Facebook has been paying teenagers nearly $30 a month ($US20) to install software that gives the social media giant “nearly limitless” access to their phone.
The controversial practice was revealed by TechCrunch last week, and has led to Apple banning the app and the company’s access to its developer program.
It’s yet another privacy issue for Facebook, which was recently been embroiled in the Cambridge Analytica scandal that saw up to 87 million users’ personal information shared with a political consulting firm.
The new report revealed that Facebook has been secretly paying users, sometimes teenagers, to take part in a research program that involved them installing the “Facebook Research App”.
Once installed, Facebook was able to access the phone’s network traffic and track data on usage habits.
The project was rolled out through beta testing services like Applause, and advertisements for the scheme did not mention Facebook.
“We have an exciting opportunity and are looking for individuals to participate in a research project,” one of the advertisements read. “The project requires only that participants install an application on their mobile phones; participants then just keep the application installed while doing nothing else differently.”
The research program, which has reportedly been running since 2016, involved Facebook users aged between 13 and 35 receiving $US20 per month and referral bonuses for installing the VPN.
Participants had to give consent and allow the app to access their data, while underage users had to have parental consent. Once they “trusted” the app, it then had “nearly limitless access to data” on the device, including private social media messages, instant messages and photos, security expert Will Strafach told TechCrunch.
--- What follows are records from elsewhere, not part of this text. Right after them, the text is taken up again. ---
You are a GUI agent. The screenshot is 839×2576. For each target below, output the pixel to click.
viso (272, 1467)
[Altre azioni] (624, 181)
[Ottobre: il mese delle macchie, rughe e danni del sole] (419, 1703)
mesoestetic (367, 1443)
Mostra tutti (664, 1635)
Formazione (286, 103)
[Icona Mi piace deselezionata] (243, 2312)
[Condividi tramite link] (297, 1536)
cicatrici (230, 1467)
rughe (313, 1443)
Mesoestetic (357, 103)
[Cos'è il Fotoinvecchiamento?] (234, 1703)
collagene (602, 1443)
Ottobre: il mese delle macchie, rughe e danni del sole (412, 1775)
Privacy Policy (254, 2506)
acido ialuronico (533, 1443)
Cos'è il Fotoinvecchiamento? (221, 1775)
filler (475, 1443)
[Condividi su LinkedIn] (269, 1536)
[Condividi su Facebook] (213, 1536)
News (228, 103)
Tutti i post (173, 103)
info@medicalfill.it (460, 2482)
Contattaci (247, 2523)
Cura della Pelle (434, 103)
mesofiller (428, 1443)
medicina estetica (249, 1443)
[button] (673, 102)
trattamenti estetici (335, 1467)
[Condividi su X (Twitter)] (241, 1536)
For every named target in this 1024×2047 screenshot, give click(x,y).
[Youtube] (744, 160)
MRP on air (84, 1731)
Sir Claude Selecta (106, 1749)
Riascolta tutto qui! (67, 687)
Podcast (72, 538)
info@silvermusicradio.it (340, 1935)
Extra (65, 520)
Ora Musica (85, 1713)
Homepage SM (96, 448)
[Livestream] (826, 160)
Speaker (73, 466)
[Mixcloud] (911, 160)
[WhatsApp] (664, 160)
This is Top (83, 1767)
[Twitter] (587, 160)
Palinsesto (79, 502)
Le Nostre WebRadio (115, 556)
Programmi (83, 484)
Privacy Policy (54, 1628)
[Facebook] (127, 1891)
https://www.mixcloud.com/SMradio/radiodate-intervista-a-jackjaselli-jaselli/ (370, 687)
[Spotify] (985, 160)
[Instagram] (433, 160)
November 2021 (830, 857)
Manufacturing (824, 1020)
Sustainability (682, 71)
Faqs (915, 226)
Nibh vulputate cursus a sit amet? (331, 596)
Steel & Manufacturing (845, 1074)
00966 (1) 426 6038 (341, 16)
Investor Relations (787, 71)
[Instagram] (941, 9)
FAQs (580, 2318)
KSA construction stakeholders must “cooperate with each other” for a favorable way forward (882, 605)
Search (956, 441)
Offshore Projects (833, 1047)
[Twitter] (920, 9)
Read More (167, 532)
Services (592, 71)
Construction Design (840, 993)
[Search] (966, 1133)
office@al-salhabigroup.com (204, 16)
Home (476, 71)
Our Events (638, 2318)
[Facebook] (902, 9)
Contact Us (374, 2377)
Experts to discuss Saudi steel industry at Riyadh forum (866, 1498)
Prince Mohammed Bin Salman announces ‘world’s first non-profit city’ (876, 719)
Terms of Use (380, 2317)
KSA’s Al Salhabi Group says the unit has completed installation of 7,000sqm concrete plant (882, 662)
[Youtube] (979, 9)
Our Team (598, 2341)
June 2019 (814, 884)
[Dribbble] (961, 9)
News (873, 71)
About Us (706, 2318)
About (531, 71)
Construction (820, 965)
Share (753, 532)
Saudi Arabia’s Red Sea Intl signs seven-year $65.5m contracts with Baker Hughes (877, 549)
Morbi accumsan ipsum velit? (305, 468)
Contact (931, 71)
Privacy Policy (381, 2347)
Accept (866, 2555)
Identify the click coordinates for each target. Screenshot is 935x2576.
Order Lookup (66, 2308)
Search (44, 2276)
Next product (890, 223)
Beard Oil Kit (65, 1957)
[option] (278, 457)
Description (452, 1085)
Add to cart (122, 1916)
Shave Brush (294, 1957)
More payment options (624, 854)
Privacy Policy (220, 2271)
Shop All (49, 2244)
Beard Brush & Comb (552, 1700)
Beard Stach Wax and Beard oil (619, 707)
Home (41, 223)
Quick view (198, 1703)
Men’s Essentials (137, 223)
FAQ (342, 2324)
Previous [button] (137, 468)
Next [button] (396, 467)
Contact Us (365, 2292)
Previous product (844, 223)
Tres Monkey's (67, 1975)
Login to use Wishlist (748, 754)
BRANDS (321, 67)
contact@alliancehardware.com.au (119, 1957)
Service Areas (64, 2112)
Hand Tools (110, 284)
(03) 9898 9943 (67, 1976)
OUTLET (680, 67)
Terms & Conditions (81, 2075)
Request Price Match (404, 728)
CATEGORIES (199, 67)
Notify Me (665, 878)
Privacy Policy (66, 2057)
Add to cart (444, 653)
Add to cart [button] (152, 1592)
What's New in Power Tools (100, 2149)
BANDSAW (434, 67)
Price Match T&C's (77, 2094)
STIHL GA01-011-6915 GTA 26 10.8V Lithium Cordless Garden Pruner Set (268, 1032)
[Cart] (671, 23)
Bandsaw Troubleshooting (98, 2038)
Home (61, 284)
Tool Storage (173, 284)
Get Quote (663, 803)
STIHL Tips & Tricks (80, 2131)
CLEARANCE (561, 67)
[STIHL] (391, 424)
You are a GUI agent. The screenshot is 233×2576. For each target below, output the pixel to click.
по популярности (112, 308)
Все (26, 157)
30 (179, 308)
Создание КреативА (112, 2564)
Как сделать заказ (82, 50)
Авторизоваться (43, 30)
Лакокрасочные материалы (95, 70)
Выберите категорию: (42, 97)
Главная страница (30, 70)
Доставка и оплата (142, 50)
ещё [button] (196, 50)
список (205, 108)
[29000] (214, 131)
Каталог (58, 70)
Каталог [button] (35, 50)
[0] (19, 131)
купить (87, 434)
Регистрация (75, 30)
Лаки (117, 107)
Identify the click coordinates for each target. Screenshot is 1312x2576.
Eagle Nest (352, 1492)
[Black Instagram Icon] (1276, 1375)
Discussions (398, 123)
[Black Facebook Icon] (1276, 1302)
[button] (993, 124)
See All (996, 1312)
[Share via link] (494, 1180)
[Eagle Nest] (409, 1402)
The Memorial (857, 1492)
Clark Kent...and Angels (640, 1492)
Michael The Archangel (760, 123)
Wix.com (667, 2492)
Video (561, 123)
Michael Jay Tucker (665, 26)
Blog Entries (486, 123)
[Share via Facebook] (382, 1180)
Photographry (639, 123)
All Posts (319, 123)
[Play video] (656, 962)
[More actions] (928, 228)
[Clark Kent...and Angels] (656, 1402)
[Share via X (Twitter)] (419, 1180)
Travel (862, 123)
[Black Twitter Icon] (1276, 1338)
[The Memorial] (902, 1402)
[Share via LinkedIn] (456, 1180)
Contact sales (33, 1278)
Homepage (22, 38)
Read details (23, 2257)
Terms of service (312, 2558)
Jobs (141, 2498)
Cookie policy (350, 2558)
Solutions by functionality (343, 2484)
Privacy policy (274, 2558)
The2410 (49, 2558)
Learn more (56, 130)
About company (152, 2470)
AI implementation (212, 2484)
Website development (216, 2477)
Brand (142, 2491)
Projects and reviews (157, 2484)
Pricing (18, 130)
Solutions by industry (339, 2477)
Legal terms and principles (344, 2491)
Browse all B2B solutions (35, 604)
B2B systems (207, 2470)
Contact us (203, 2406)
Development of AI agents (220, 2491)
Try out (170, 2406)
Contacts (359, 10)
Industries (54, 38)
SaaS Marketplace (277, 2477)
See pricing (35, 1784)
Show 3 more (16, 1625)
“If Facebook makes full use of the level of access they are given by asking users to install the Certificate, they will have the ability to continuously collect the following types of data: private messages in social media apps, chats from instant messaging apps, emails, web searches, web browsing activity, and even ongoing location information…” Strafach said.
The app would have violated Apple’s App Store policies, but was downloaded directly by the user through the Enterprise Developer Program.
An Apple spokesperson said Facebook had misused a program that was meant to allow for the distribution of software only to developers for testing, and that the social media giant had now been banned from this service.
“We designed our Enterprise Developer Program solely for the internal distribution of apps within an organisation,” the Apple spokesperson said.
“Facebook has been using their membership to distribute a data-collecting app to consumers, which is a clear breach of their agreement with Apple.
“Any developer using their enterprise certificates to distribute apps to consumers will have their certificates revoked, which is what we did in this case to protect our users and their data.”
The tracking project was also being run on Android, and neither Facebook or Google have said that they plan to shut it down on these devices.
Facebook has hit back at the criticisms of the tracking project, with a spokesperson saying that “key facts...are being ignored”.
“Despite early reports, there was nothing ‘secret’ about this, it was literally called the Facebook Research App,” the spokerspon said. “It wasn’t ‘spying’ as all of the people who signed up to participate went through a clear onboarding process asking for their permission and were paid to participate.
“Finally, less than five percent of the people who chose to participate in this market research program were teens. All of them with signed parental consent forms.”
The Facebook spokesperson said the purpose of the project was to “identify things we can be doing better”.
“Since this research is aimed at helping Facebook understand how people use their mobile devices, we provided extensive information about the type of data we collect and how they can participate,” they said.
“We don’t share this information with others and people can stop participating at any time.”
It also marks another clash between tech titans Apple and Facebook, with the later previously banning Facebook’s security app for breaching its privacy rules after it collected data about other apps installed on a user’s phone.
Apple recently had its own privacy issue, with revelations that a bug in the group FaceTime feature allowed a user to eavesdrop on another before they had answered the phone.